Dual silencing of IGF-I receptor and EGF receptor in colorectal cancer cells is associated with decreased proliferation and enhanced apoptosis

Overexpression and/or activation of tyrosine kinase receptors are common features of colorectal cancer (CRC). Using the human CRC cell lines DLD-1 and Caco-2, we evaluated the role of the IGF-I receptor (IGF-IR) and EGF receptor (EGFR) in cellular functions of these cells. We used the small interfering RNA (siRNA) technology to specifically down-regulate IGF-IR and EGFR expression.

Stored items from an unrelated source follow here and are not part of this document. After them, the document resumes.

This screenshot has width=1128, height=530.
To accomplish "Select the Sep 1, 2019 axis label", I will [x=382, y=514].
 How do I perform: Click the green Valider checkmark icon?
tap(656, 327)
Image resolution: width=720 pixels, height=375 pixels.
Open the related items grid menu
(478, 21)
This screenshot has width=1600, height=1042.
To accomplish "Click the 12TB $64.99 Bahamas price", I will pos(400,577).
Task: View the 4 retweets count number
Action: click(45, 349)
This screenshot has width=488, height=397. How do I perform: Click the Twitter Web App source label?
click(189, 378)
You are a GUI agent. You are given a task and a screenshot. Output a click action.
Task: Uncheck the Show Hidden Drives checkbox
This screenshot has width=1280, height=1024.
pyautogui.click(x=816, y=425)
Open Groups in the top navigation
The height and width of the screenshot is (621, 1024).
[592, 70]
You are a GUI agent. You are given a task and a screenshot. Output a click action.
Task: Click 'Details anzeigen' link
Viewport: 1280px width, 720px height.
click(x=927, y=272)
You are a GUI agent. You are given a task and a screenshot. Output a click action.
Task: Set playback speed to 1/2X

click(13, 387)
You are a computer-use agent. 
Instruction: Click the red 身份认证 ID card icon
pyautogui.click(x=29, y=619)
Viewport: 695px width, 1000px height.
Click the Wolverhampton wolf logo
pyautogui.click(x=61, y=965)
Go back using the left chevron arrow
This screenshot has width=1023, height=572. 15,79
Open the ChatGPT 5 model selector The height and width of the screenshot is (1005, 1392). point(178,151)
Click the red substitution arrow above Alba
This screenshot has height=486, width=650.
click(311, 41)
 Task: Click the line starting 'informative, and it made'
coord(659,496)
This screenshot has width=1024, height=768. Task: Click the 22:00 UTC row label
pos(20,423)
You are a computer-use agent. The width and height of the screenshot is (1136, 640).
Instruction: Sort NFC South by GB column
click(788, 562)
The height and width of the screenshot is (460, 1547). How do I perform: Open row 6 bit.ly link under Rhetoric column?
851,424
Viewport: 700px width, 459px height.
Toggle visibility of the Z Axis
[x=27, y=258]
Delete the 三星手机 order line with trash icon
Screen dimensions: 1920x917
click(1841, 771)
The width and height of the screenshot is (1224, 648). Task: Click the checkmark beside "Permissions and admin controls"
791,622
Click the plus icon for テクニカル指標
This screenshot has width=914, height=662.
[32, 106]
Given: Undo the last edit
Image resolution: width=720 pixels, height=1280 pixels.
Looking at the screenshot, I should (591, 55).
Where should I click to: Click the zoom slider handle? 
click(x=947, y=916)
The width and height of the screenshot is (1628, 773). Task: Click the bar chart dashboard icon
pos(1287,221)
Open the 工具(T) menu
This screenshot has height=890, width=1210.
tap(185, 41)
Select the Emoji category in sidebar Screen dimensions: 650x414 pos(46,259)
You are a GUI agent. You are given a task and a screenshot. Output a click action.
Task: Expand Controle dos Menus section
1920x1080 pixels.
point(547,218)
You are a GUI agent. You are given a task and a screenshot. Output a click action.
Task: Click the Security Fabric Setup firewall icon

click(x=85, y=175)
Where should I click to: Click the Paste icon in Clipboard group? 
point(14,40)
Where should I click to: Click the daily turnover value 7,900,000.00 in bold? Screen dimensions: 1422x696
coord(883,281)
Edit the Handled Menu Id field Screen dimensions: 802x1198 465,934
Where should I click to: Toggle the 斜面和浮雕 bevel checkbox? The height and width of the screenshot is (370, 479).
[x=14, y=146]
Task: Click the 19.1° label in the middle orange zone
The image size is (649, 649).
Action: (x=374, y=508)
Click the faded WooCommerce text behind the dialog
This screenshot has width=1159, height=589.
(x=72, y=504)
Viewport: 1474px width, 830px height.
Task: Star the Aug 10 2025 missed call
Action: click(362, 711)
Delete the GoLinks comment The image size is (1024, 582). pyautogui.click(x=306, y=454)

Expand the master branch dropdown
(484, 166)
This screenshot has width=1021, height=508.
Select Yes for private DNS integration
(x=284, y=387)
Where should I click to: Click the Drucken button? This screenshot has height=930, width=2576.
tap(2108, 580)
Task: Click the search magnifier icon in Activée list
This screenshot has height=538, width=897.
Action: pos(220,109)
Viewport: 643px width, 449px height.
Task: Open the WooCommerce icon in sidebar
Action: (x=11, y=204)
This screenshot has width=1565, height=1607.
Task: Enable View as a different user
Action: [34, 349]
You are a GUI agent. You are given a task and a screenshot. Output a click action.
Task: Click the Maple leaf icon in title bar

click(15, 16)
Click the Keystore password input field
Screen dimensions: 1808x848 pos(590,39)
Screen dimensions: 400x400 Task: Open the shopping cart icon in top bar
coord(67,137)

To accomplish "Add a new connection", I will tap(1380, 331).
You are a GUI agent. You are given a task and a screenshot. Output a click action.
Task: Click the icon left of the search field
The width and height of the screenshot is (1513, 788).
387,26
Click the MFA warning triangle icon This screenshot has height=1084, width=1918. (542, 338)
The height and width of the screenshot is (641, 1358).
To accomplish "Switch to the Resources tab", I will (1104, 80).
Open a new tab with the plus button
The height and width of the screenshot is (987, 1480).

Knockdown of IGF-IR and EGFR resulted in inhibition of cell proliferation of DLD-1 and Caco-2 cells. An increased rate of apoptosis was associated with siRNA-mediated silencing of IGF-IR and EGFR as assessed by activation of caspase-3/-7. The combined knockdown of both the EGFR and the IGF-IR decreased cell proliferation and induced cell apoptosis more effectively than did silencing of either receptor alone. Comparable effects on cell proliferation and apoptosis were observed after single and combinational treatment cells by the IGF-IR tyrosine kinase inhibitor NVP-AEW541 and/or the EGFR tyrosine kinase inhibitor erlotinib. Combined IGF-IR and EGFR silencing by either siRNAs or tyrosine kinase inhibitors diminished the phosphorylation of down-stream signaling pathways AKT and ERK1/2 more effectively than did the single receptor knockdown. Single IGF-IR knockdown inhibited IGF-I-dependent phosphorylation of AKT, but had no impact on IGF-I- or EGF-dependent phosphorylation of ERK1/2 indicating a role of the EGFR for ligand-dependent ERK1/2 phosphorylation. The present data demonstrate that the inhibition of the IGF-IR transduction cascade augments the anti-poliferative and pro-apoptotic effects of EGFR inhibition in CRC cells. A clinical application of combination therapy targeting both the EGFR and IGF-IR could be a promising therapeutic strategy.